[TAREFA 1] Reescreva a parte do trecho sobre o artigo de Paulo Nogueira Batista Jr. que começa em "Relativizo estes pressupostos" e termina logo depois de "para enfrentar Lula.". Nessa parte, substitua "centrão" por "bloco de apoio".
[TAREFA 2] Enumere todas as pessoas citadas pelo nome no trecho sobre o artigo de Paulo Nogueira Batista Jr.

━━━━━ TRECHO DO TEXTO ━━━━━

Ontem (03/05/2021), li o artigo do Paulo Nogueira Batista Jr., “Hora de partir para a jugular” e fiquei com muitas dúvidas. Hoje, relendo o texto, as dúvidas se confirmaram. Menciono este artigo porque muitos amigos o compartilharam.
Os pressupostos de Paulo Nogueira são discutíveis: Bolsonaro viveria seu pior momento, expresso na dificuldade de aprovação do orçamento e no desgaste de Paulo Guedes; há desconfiança na base parlamentar; Lula foi reforçado como candidato; a CPI do Covid seria a antessala do impeachment; o vice seria razoavelmente civilizado e será provavelmente um presidente fraco, que governaria sob tumulto; pode ser mais facilmente batido por Lula...
Relativizo estes pressupostos ou impressões. Não dá para comparar facilmente os piores momentos de Bolsonaro; inúmeras vezes o orçamento teve sua aprovação atrasada; o centrão é volúvel por natureza; com as instituições que temos, a candidatura de Lula estará sempre ameaçada (como alerta Roberto Amaral); a CPI do Covid remexerá em crimes bem conhecidos; Mourão pode ter melhores modos, mas é um reacionário de convicções mais sólidas do que Bolsonaro, um pregador da truculência e nada garante que será um presidente fraco. Ao contrário, poderia ser capaz de articular um leque de forças potente o bastante para enfrentar Lula.

━━━━━ DADOS APRESENTADOS ━━━━━

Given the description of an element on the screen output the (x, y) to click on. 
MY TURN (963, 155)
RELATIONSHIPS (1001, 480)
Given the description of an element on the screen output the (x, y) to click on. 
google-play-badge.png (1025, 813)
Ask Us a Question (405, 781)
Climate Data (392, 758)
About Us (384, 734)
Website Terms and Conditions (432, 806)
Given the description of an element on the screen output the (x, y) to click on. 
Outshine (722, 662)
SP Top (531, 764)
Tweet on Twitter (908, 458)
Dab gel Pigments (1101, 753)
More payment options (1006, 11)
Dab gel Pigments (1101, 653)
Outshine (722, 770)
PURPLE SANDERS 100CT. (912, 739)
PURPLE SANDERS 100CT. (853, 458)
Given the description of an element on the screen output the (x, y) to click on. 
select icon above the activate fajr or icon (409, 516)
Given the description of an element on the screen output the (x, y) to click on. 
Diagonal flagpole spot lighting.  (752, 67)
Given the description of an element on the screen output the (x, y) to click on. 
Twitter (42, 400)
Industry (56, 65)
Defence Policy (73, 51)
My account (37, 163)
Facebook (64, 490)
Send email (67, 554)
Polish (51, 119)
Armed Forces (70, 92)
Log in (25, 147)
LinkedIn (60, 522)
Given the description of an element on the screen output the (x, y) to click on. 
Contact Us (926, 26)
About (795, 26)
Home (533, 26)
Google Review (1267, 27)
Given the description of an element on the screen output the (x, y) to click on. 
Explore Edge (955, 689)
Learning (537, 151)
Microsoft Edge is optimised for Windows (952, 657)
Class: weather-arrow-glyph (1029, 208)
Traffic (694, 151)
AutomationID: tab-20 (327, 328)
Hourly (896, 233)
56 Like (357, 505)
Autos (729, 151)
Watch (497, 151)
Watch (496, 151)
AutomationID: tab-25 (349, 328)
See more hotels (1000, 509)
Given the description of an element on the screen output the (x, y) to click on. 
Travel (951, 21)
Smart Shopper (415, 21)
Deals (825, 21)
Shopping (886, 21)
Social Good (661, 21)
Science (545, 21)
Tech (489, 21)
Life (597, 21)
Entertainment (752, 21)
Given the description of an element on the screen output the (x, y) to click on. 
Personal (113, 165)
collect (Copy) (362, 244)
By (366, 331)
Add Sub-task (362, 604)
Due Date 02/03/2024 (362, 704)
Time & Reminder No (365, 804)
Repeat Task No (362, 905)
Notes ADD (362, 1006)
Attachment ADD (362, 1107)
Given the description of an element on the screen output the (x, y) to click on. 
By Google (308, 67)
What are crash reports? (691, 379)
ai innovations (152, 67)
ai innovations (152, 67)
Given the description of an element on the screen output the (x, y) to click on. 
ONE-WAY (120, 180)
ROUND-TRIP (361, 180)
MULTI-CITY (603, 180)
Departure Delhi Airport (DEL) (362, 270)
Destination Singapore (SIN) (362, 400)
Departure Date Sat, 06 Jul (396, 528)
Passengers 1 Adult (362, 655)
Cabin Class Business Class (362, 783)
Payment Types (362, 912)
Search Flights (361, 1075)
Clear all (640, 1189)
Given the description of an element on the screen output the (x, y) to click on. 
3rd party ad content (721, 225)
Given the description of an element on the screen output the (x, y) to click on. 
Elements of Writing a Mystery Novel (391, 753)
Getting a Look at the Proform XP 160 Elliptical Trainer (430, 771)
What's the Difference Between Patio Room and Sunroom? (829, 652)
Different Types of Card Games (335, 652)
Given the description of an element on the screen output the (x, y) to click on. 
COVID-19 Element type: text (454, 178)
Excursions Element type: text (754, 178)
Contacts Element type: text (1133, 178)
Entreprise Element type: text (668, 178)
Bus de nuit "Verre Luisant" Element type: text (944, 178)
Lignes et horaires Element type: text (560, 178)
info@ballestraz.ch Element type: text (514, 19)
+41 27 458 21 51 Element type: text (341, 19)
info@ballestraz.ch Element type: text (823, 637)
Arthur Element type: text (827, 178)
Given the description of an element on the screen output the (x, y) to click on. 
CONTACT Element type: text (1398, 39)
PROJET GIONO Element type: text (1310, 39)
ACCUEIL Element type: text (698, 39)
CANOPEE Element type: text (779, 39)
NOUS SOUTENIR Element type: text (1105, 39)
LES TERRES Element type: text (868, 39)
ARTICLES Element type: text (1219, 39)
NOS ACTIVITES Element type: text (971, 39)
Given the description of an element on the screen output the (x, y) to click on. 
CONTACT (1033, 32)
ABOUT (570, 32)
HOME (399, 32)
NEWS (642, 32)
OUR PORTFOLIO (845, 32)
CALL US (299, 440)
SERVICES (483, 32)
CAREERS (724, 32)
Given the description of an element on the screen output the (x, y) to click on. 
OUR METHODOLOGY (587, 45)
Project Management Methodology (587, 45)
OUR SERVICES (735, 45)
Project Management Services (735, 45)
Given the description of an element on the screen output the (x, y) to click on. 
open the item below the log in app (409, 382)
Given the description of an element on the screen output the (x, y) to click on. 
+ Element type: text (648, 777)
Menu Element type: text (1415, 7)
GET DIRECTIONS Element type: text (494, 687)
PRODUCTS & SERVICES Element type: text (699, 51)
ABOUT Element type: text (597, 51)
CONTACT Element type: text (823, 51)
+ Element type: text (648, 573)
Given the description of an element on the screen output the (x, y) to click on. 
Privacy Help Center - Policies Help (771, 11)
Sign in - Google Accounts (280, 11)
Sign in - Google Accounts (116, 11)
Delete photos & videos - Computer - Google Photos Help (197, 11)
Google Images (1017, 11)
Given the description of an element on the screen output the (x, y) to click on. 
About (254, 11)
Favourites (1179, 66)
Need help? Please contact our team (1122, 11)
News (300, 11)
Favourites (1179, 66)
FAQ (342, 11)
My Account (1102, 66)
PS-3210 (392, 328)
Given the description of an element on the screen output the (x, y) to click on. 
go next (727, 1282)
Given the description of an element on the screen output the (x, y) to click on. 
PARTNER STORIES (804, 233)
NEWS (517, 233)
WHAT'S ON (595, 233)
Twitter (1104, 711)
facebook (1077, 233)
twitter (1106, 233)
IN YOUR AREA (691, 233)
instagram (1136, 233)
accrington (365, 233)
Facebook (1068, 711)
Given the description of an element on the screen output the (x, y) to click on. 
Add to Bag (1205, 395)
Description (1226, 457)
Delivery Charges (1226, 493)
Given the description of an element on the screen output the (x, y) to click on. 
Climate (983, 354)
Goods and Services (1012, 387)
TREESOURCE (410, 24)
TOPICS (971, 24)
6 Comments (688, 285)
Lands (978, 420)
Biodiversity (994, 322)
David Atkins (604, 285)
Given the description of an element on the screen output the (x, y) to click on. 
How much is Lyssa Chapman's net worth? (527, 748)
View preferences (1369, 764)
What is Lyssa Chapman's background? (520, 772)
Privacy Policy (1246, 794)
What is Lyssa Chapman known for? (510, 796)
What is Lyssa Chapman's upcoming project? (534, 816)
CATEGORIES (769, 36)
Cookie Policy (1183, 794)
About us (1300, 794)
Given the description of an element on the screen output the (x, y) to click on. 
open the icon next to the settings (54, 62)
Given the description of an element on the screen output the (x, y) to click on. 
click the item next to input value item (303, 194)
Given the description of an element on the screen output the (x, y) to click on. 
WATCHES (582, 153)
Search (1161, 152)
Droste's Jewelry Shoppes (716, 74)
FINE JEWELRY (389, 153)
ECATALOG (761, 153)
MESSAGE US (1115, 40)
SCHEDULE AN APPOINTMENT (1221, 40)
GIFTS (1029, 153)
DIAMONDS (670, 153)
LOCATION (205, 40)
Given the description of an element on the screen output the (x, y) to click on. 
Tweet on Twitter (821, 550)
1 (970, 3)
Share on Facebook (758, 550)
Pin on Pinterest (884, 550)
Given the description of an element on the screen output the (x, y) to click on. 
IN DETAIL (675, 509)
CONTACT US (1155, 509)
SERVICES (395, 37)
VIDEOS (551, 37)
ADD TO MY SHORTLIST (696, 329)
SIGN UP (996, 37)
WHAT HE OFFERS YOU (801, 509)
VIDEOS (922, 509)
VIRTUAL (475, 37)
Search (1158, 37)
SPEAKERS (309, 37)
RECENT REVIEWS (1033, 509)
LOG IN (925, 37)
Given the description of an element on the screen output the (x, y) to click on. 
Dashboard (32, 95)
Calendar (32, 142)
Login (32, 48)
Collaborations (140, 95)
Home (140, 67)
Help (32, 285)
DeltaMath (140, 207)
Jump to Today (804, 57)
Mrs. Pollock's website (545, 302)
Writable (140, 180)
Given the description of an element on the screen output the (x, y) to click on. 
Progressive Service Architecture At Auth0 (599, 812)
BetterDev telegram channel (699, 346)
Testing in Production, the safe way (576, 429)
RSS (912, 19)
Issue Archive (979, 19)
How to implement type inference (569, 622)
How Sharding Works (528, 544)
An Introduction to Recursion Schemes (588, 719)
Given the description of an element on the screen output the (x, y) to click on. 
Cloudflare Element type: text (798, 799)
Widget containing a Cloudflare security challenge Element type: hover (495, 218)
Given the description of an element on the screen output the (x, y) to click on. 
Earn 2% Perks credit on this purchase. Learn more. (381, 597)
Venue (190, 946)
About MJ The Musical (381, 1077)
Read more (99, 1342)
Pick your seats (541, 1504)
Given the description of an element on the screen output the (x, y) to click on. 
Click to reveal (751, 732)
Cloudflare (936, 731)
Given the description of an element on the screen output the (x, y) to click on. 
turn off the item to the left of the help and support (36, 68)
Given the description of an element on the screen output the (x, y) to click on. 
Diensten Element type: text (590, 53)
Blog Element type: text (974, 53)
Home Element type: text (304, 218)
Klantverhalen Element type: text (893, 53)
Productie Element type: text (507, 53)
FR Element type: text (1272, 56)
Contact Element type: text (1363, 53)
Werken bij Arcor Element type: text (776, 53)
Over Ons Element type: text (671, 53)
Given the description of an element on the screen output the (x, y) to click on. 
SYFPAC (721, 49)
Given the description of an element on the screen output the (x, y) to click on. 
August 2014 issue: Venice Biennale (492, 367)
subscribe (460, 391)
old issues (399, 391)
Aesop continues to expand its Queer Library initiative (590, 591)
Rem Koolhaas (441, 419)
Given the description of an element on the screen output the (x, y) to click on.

━━━━━

[RESULTADO DA TAREFA 1]
Relativizo estes pressupostos ou impressões. Não dá para comparar facilmente os piores momentos de Bolsonaro; inúmeras vezes o orçamento teve sua aprovação atrasada; o bloco de apoio é volúvel por natureza; com as instituições que temos, a candidatura de Lula estará sempre ameaçada (como alerta Roberto Amaral); a CPI do Covid remexerá em crimes bem conhecidos; Mourão pode ter melhores modos, mas é um reacionário de convicções mais sólidas do que Bolsonaro, um pregador da truculência e nada garante que será um presidente fraco. Ao contrário, poderia ser capaz de articular um leque de forças potente o bastante para enfrentar Lula.

[RESULTADO DA TAREFA 2]
- Paulo Nogueira Batista Jr.
- Bolsonaro
- Paulo Guedes
- Lula
- Roberto Amaral
- Mourão